Another basic assumption made by the USPSTF was just dangerously wrong: That all men are the same. They’re not. Some men are a lot more likely to develop prostate cancer, and to develop the bad kind of cancer that really needs to be treated. These are men with a family history of the disease – on either their mother’s or father’s side of the family – and men of African descent. Men who don’t know their family history may be at high risk and not realize it.

“Even among men of average risk, there’s a gradient,” says Schaeffer. “Some men are more likely to develop prostate cancer than other men,” for a host of reasons, including cigarette smoking, obesity, and other environmental factors scientists are still working to understand.


A Disturbing Trend

In recent years Schaeffer, who studies the molecular biology of lethal prostate cancer, has seen a disturbing trend in his patients. They’re not getting diagnosed early, for the two basic reasons mentioned at the beginning of this story; either they have insurance with a very expensive yearly deductible, or they have been told by their family doctor that they don’t need PSA screening.

Concerned, Schaeffer and colleagues at Northwestern decided to “look at the landscape of men who are newly diagnosed with prostate cancer in the U.S.” To get the bigger picture, they looked at all men diagnosed with prostate cancer in the National Cancer Data Base from 2004 to 2013 at nearly 1,100 different medical centers in the U.S. They found something other scientists had noted, declining rates in the diagnosis of low-grade, localized prostate cancer (after a bubble in the 1990s when PSA screening was introduced, and thousands of men with cancer that was never diagnosable before).

But they also found something unexpected: “We saw that there was a sharp increase in the number of men newly diagnosed with metastatic prostate cancer.”  This observation has been supported by work analyzing advanced, more aggressive prostate cancers among men in another national cancer registry called SEER. Jim Hu, a urologist from Cornell, also noted that over the last several years – a time when PSA screening dropped – more men were being diagnosed with aggressive and advanced cancers.

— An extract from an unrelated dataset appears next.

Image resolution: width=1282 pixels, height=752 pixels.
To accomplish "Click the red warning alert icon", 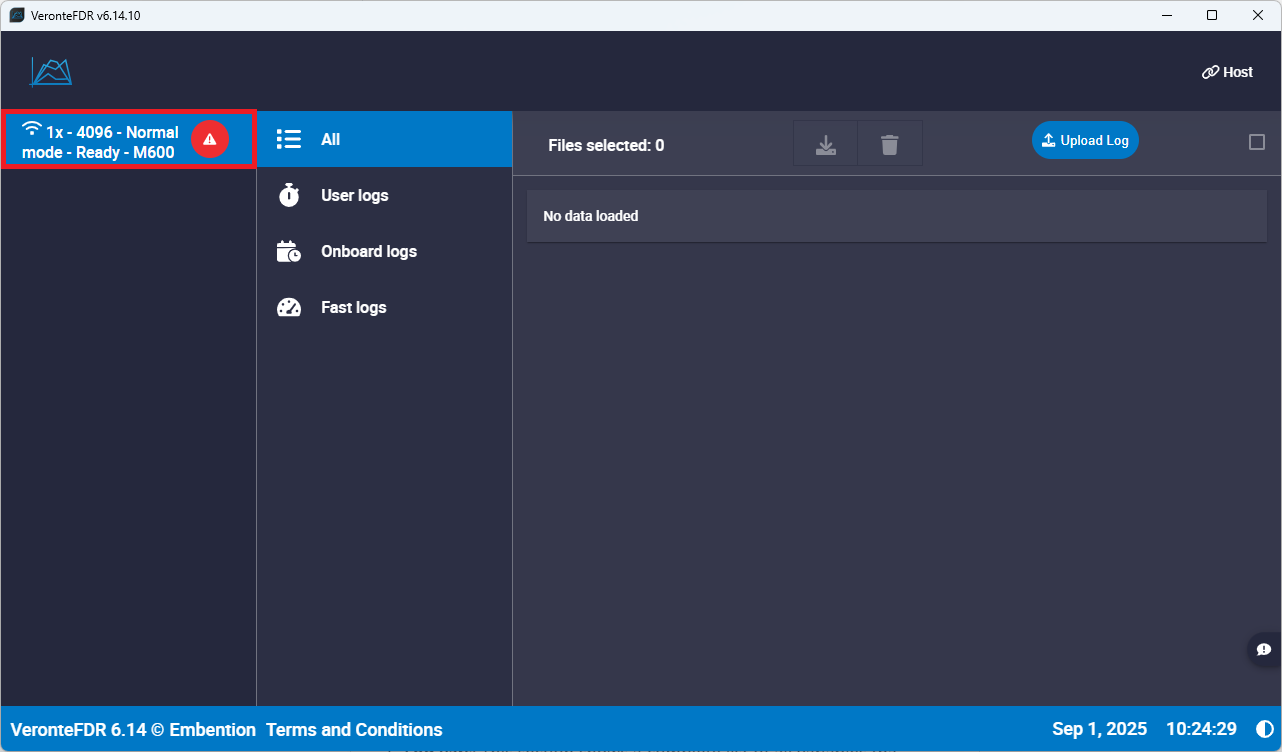I will [x=210, y=139].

“The number of men being diagnosed with metastatic prostate cancer is rising, says Schaeffer. “It went up from 2007 to 2013, and in 2013, it was 72 percent higher than it was in 2004. The greatest increase in metastatic prostate cancer was in men between the ages of 55 and 69; it was 92 percent higher in 2013 than in 2004.” The findings can’t be explained completely by the USPSTF recommendations alone, he notes. Environmental factors may be responsible for the general rise in metastatic disease. For example, we now know that being overweight makes men more likely to develop aggressive prostate cancer, and to die of it. Smoking and diet play important roles here, as well.

But clearly, not detecting prostate cancer early – a tactic proven to save lives in European studies – is taking a toll, Schaeffer says. “We need nationwide refinements in prostate cancer screening and treatment to prevent men from being diagnosed with metastatic prostate cancer. We don’t want to diagnose low-grade cancers,” which may never need to be treated. “But we really need to pick up the disease before it becomes metastatic.”

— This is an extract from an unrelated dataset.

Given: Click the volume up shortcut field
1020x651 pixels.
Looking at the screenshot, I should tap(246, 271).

In addition to the book, I have written about this story and much more about prostate cancer on the Prostate Cancer Foundation’s website, pcf.org. The stories I’ve written are under the categories, “Understanding Prostate Cancer,” and “For Patients.”  As Patrick Walsh and I have said for years in our books, Knowledge is power: Saving your life may start with you going to the doctor, and knowing the right questions to ask. I hope all men will put prostate cancer on their radar. Get a baseline PSA blood test in your early 40s, and if you are of African descent, or if cancer and/or prostate cancer runs in your family, you need to be screened regularly for the disease. Many doctors don’t do this, so it’s up to you to ask for it.